Perhaps users think desktop towers are old hat. Maybe they feel that, if they're going to have a non-portable computer at all, that system should have as small a footprint as possible. And what has a smaller footprint than an all-in-one? With their PC guts tucked away behind the LCD panel, most of those machines resemble chubby monitors or diminutive TVs. Looking at them, you might never think there's a fully functional PC hiding inside.
The downside is that, traditionally, all-in-ones have been as closed-off as your typical laptop. Changing the motherboard or processor, replacing the display, or performing routine upgrades can be an iffy proposition, if not prohibitively difficult. Should one part break down after the warranty expires, you might find yourself forced to toss out the entire machine, monitor and all. That proposition isn't just wasteful; it can be expensive.
Ah, if only all-in-ones mirrored desktops in their use of interchangeable components. If only they were as easy to build and take apart as modern desktops.
That may sound like a pipe dream, but it's essentially what Intel is pushing. The company's Thin Mini-ITX platform comprises a motherboard form factor and a cooler design that can be paired with other, standard components to enable both uncannily thin desktop PCs and modular all-in-ones.
Intel first unveiled Thin Mini-ITX at Computex 2011 a little over a year ago. As its name suggests, the standard calls for motherboards with the same 6.7" x 6.7" footprint as regular Mini-ITX offerings, but with a thinner port cluster and horizontally stacked SO-DIMM memory slots. The idea is to keep the I/O shield—and the other components—from protruding by more than 25 mm (0.98") vertically. Thin Mini-ITX systems accommodate standard desktop processors, but Intel has designed a flat, laptop-style heatsink and fan with copper pipes that transfer heat to a slim array of fins sitting next to the motherboard. The cooler can handle desktop chips rated up to 65W without poking beyond the sacred 25-mm height limit.
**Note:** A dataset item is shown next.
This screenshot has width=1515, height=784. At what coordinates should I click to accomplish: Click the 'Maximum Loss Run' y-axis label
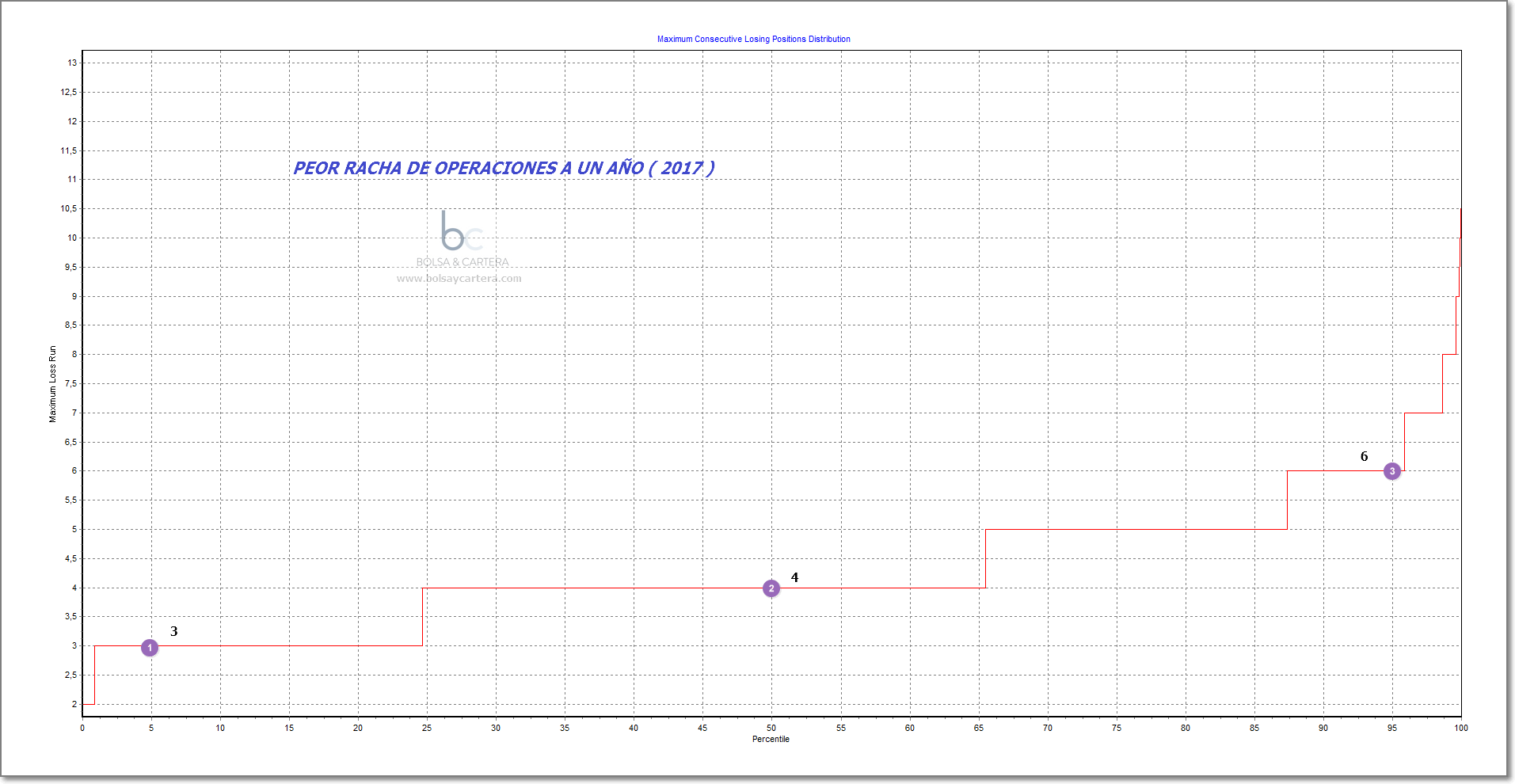click(53, 384)
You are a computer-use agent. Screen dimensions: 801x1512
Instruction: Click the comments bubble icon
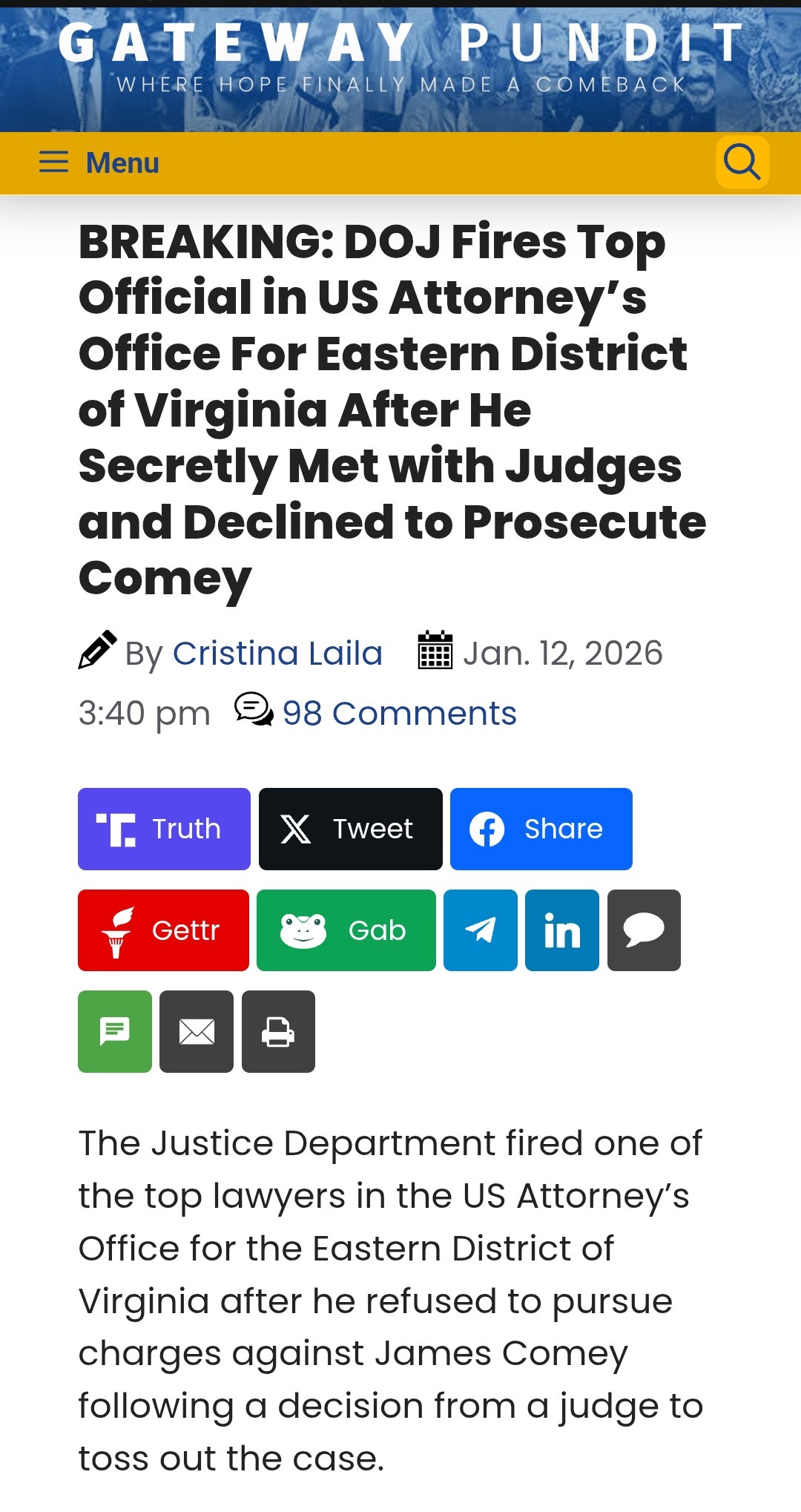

Users and system builders are free to complement the motherboard and cooler with SO-DIMMs, 2.5" hard drives or SSDs, slim optical drives, and Mini PCI Express cards as they see fit. The resulting systems can be incredibly thin and still offer some of the benefits of full-fledged PCs. For example, Lian Li offers a stand-alone Thin Mini-ITX enclosure, the PC-Q05, that's only 47 mm tall—about 1.85", or roughly the same height as a pizza box.
A system built inside that sort of enclosure would fit comfortably in a home-theater environment. Of course, Thin Mini-ITX is about more than just ultra-slim HTPCs. Because the components occupy such little vertical space, they can easily be tucked away behind a monitor to create an ersatz iMac. Behold!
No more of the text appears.